川尻の延寿寺

延寿寺は熊本市に二つあります。ここで紹介するのは、熊本市川尻にある天台宗の寺院です。加勢川に近い場所にありますが、3号線から入らなければなりません。明治10年の西南戦争では西郷隆盛が軍隊を率いてこの地に入り、はじめはこの寺に本営をおきました。2月21日、薩軍は会議を開いて、熊本城を攻撃することを決めたそうです。

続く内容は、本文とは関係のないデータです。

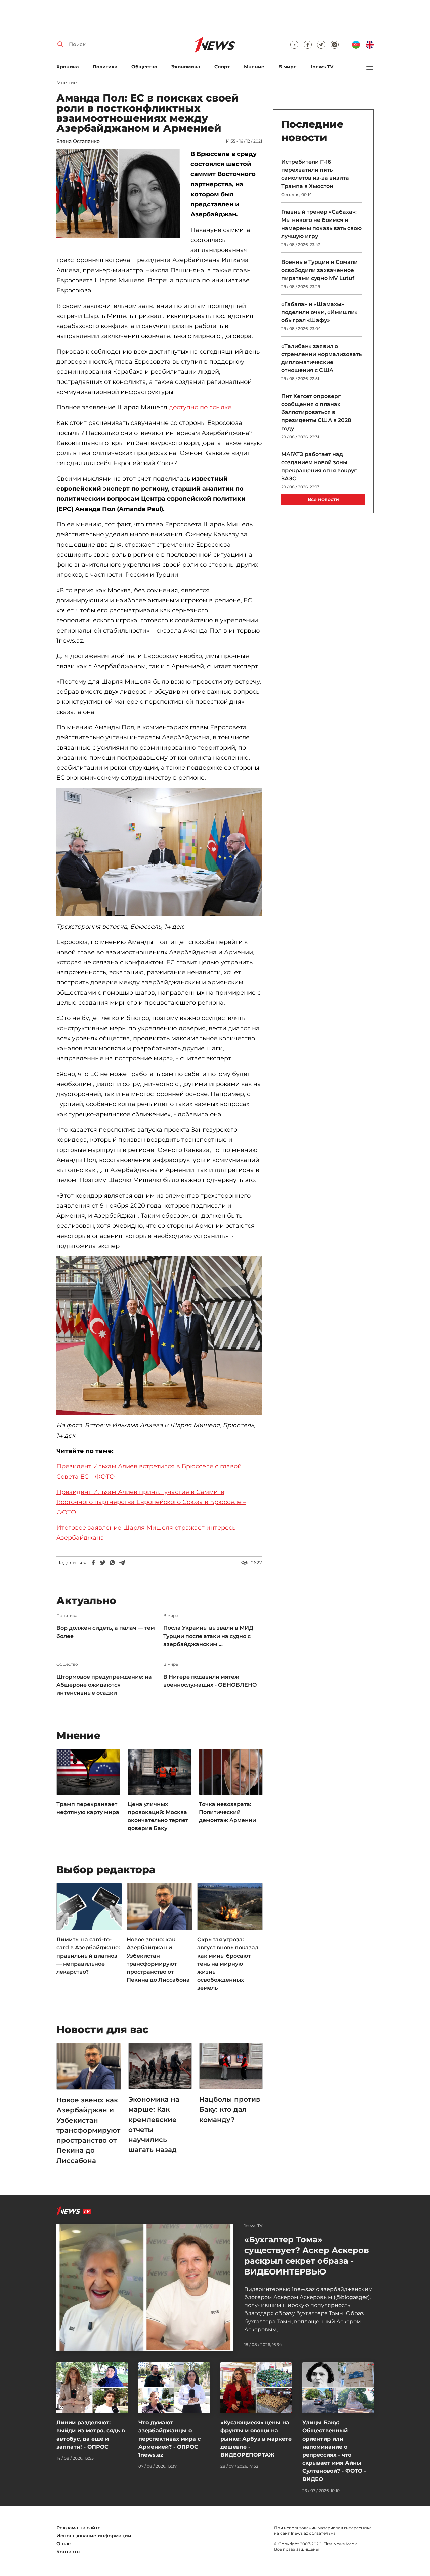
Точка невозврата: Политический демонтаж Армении (227, 1812)
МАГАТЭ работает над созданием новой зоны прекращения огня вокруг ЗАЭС (319, 466)
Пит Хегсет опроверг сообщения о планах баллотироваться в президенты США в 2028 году (316, 412)
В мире (287, 66)
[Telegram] (121, 1562)
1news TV (322, 66)
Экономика (185, 66)
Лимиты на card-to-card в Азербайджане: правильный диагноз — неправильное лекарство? (88, 1955)
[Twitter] (102, 1562)
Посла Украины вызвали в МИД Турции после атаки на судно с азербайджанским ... (208, 1636)
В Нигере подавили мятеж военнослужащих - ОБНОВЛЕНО (210, 1681)
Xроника (67, 66)
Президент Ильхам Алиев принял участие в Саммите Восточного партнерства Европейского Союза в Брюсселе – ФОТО (151, 1502)
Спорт (222, 66)
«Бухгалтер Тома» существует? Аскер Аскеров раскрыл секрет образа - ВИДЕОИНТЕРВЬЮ (306, 2256)
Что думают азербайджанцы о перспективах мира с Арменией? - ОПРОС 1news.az (169, 2438)
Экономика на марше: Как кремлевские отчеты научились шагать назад (153, 2124)
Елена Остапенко (78, 141)
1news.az (299, 2533)
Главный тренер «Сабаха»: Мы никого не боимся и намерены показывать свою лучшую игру (321, 224)
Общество (144, 66)
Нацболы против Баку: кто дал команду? (229, 2109)
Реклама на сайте (78, 2527)
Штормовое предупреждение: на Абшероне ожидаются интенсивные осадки (104, 1685)
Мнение (254, 66)
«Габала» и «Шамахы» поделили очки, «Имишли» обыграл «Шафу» (319, 312)
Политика (105, 66)
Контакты (68, 2551)
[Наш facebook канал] (308, 45)
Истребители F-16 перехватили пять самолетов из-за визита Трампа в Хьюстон (315, 174)
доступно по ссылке (200, 407)
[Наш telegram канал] (321, 45)
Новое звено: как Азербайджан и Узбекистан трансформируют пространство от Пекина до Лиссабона (158, 1959)
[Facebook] (93, 1562)
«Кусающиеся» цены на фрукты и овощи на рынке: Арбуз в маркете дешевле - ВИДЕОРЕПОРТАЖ (256, 2438)
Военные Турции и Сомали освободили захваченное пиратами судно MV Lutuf (319, 270)
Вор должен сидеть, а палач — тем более (105, 1632)
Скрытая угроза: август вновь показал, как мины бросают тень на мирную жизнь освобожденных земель (228, 1963)
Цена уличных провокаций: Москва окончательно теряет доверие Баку (158, 1816)
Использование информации (93, 2535)
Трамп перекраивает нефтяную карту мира (87, 1808)
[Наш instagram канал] (335, 45)
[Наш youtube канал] (294, 45)
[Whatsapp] (112, 1562)
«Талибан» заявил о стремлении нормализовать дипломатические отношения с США (321, 358)
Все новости (323, 499)
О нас (63, 2543)
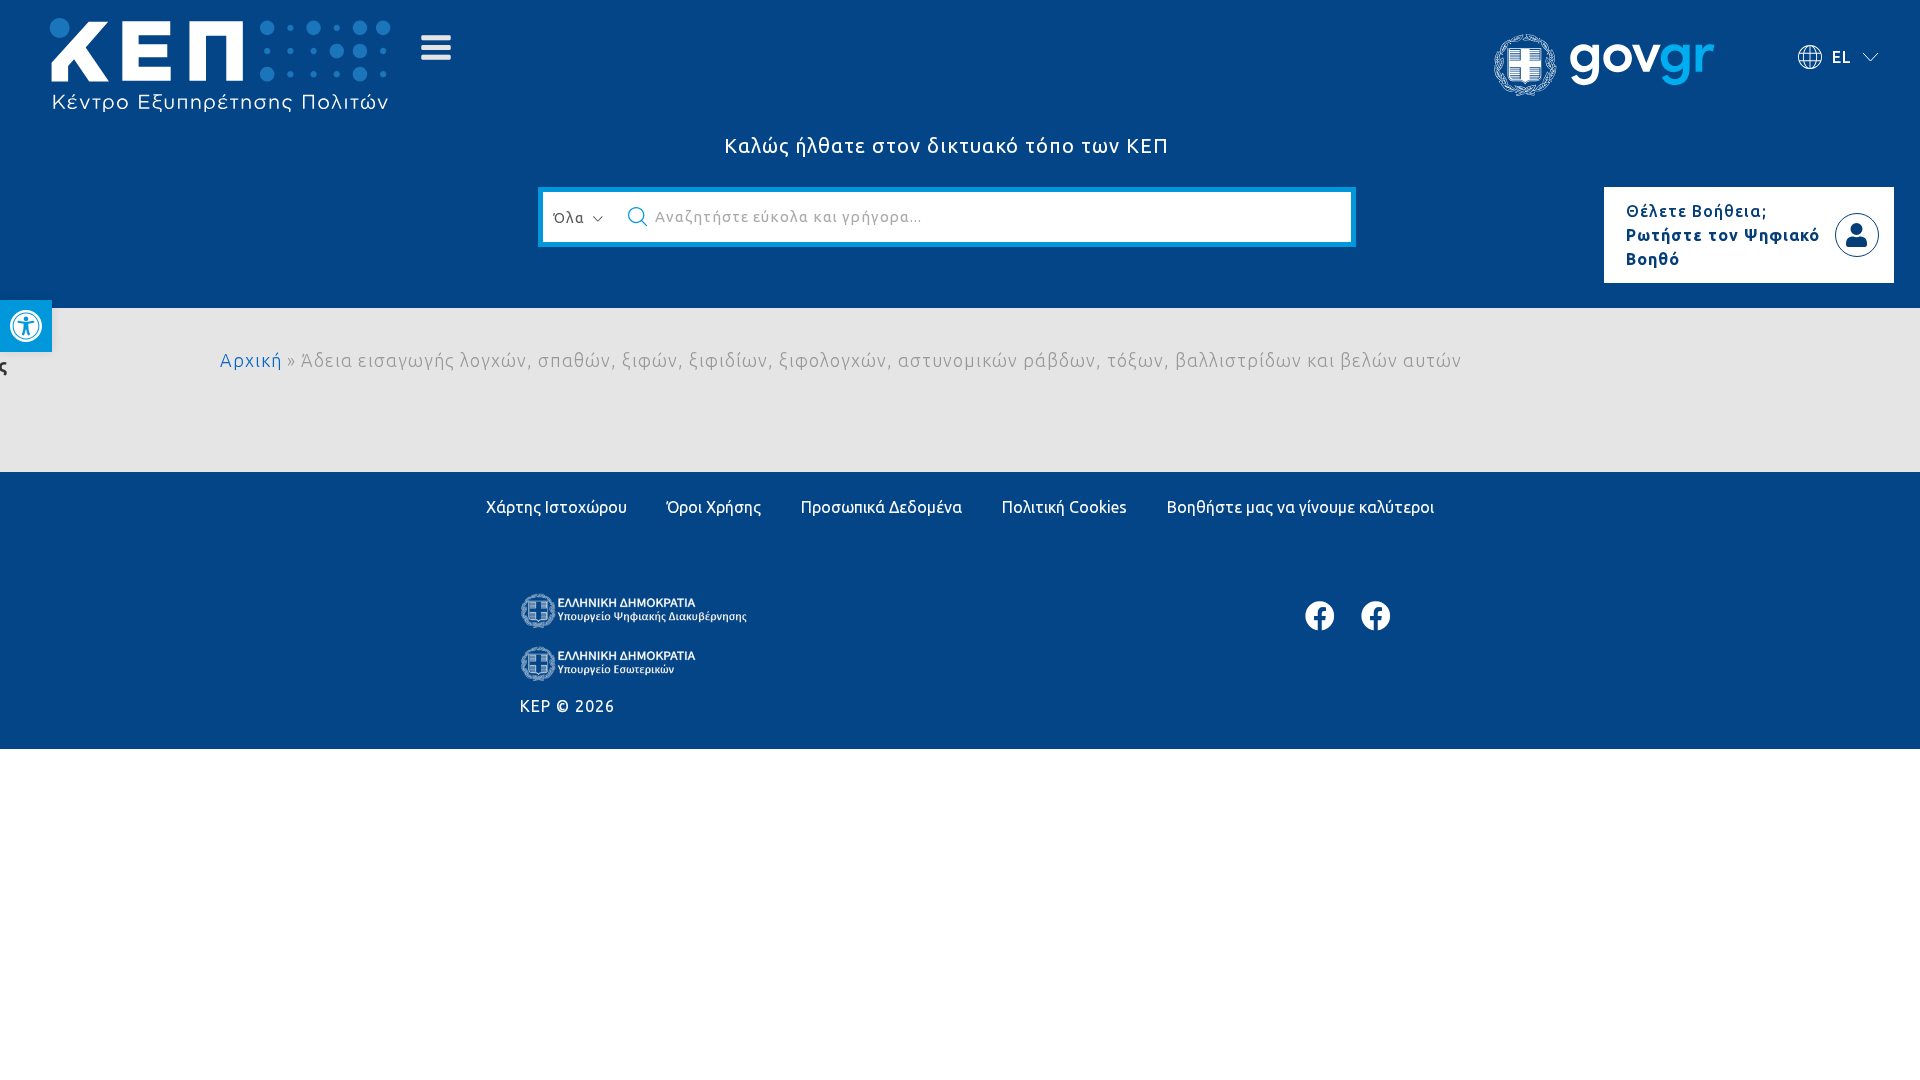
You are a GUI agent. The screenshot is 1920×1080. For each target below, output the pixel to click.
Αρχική (251, 360)
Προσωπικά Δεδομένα (881, 507)
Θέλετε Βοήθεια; (1696, 211)
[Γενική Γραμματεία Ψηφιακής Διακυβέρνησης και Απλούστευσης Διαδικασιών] (1376, 616)
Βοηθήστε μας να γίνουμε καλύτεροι (1300, 507)
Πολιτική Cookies (1064, 507)
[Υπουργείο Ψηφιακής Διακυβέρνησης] (1320, 616)
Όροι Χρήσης (714, 507)
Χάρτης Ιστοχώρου (556, 507)
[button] (26, 326)
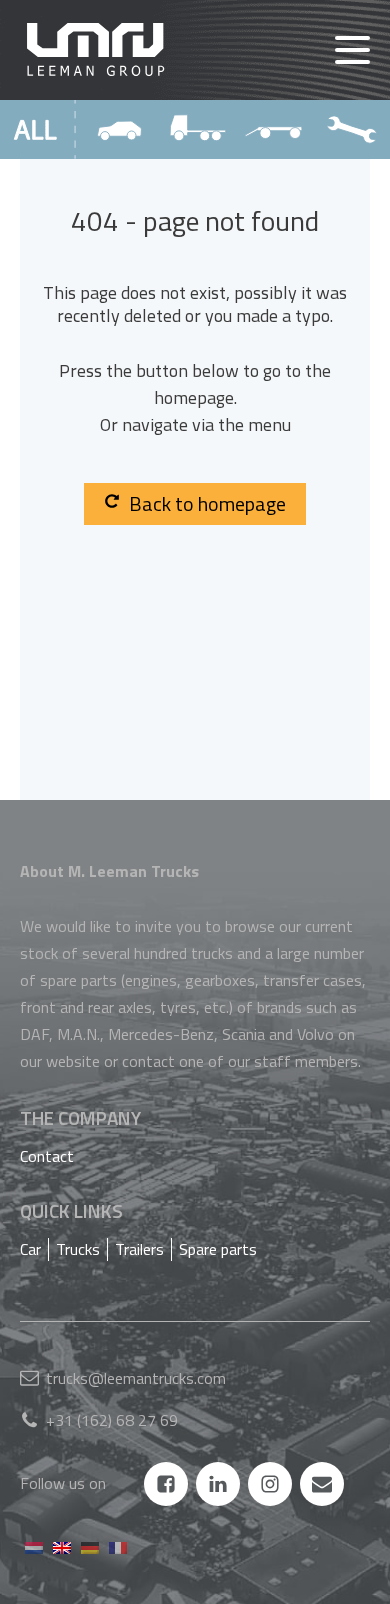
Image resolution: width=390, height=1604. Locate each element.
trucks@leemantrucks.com (136, 1378)
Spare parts (218, 1249)
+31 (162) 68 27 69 (112, 1420)
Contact (47, 1156)
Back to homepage (207, 503)
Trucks (78, 1249)
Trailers (139, 1249)
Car (30, 1249)
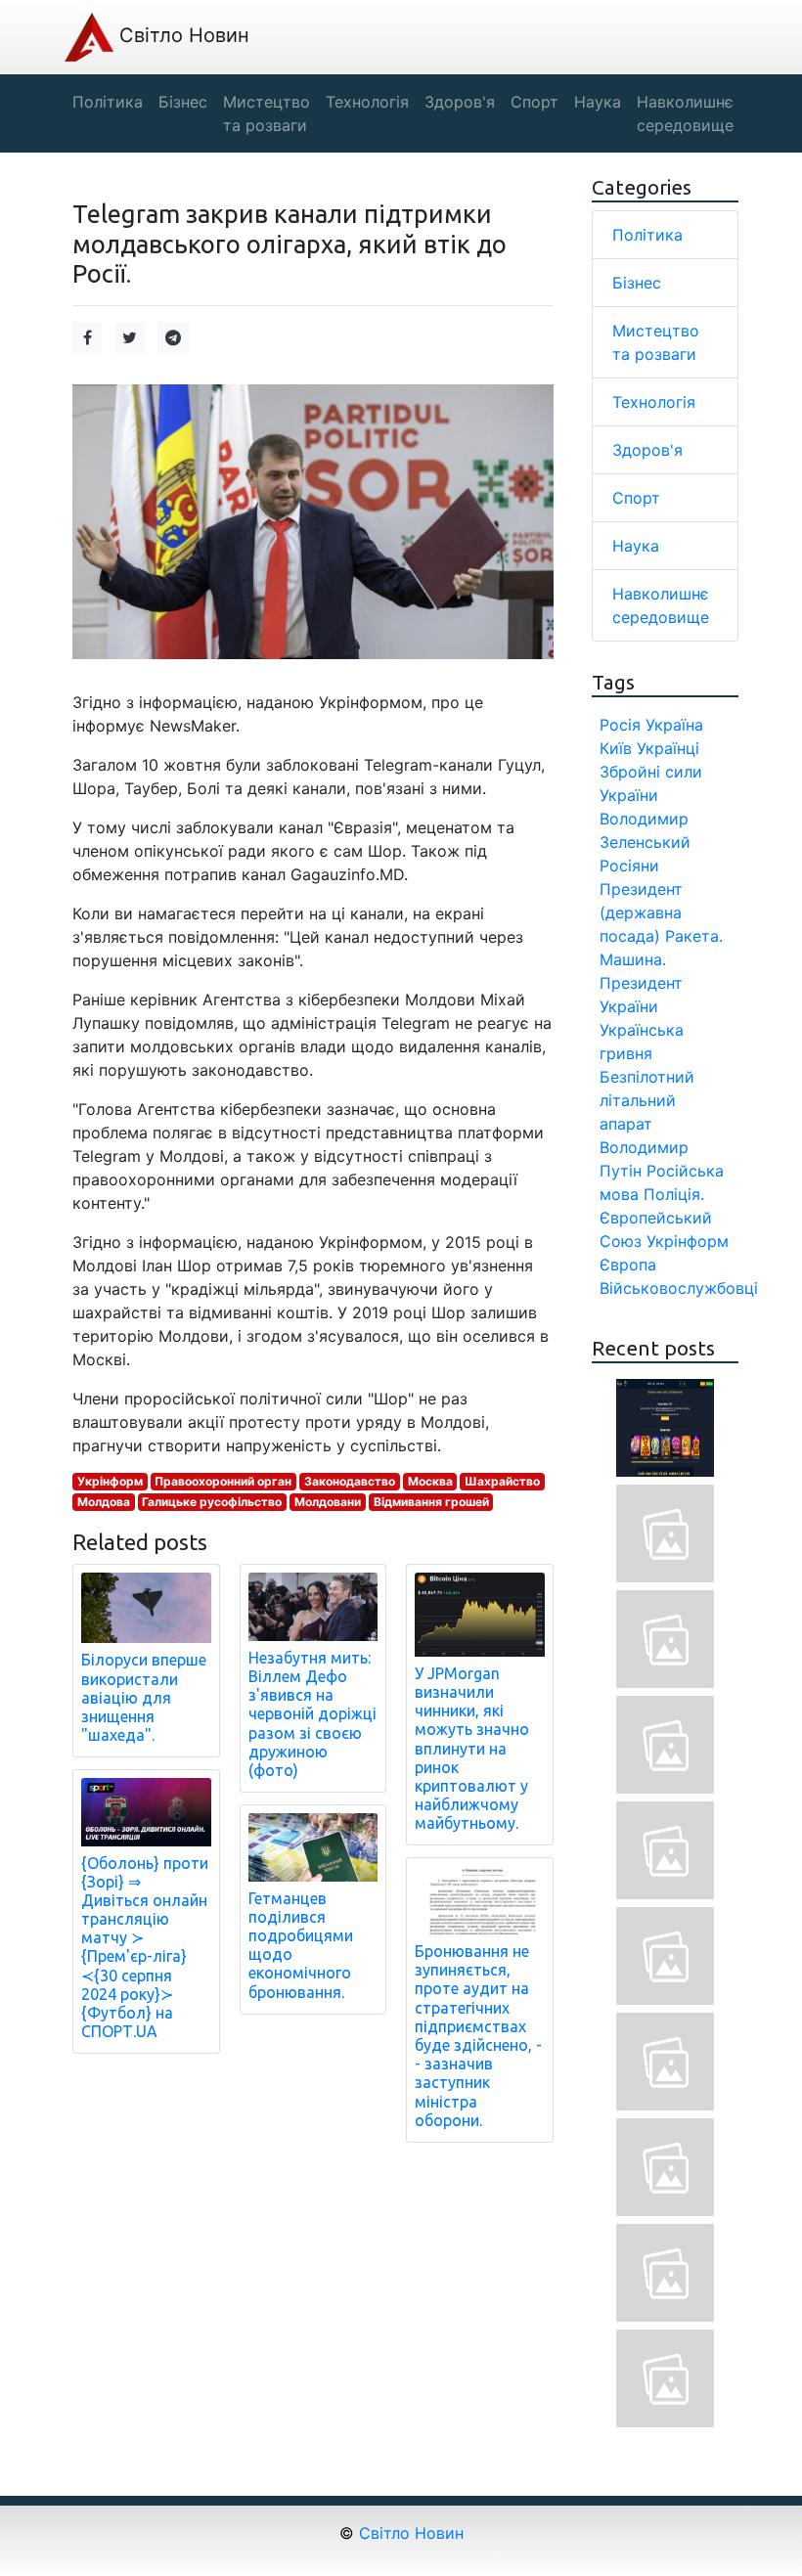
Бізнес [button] (182, 101)
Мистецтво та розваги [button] (266, 113)
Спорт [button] (534, 101)
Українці (668, 748)
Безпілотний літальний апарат (647, 1100)
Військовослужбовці (679, 1288)
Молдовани (327, 1501)
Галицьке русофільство (212, 1501)
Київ (616, 748)
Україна (674, 724)
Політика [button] (107, 101)
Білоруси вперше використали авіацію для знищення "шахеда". (143, 1697)
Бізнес (636, 282)
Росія (620, 724)
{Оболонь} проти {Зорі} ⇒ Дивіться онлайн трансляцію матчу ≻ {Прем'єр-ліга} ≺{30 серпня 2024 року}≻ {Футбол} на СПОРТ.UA (144, 1947)
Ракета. (694, 936)
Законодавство (349, 1481)
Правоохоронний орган (223, 1481)
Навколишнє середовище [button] (685, 113)
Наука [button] (597, 101)
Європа (628, 1264)
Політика (647, 234)
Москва (430, 1481)
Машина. (633, 959)
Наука (635, 545)
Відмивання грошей (431, 1501)
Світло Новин (181, 35)
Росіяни (629, 865)
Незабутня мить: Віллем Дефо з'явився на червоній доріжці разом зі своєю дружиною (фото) (312, 1714)
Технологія (653, 402)
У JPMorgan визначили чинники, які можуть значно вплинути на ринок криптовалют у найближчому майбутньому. (472, 1749)
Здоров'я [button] (459, 101)
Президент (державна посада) (641, 912)
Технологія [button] (367, 101)
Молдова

本営となった後、この寺は薩軍の兵站(へいたん)基地となり、同時に野戦病院となりました。このため各地から薩軍の戦死傷者が運ばれ、戦死した人や病気で亡くなった人約850名がこの延寿寺に埋葬されました。当時その墓地を薩州墓と呼んでいたそうです。戦争後、薩軍戦没者の遺骨は遺族によって引き取られ、故郷に帰りました。

 

写真は境内にある「薩軍戦没者の墓碑」です。この碑は、三州会(薩摩・大隈・日向)によって建立されたものです。毎年4月には墓前で慰霊祭が行われています。

鎌倉時代のはじめ川尻の荘の地頭となった河尻三郎実明が河尻家の祈願所として建立した寺院です。境内には豪潮が建立した宝きょう印塔があります。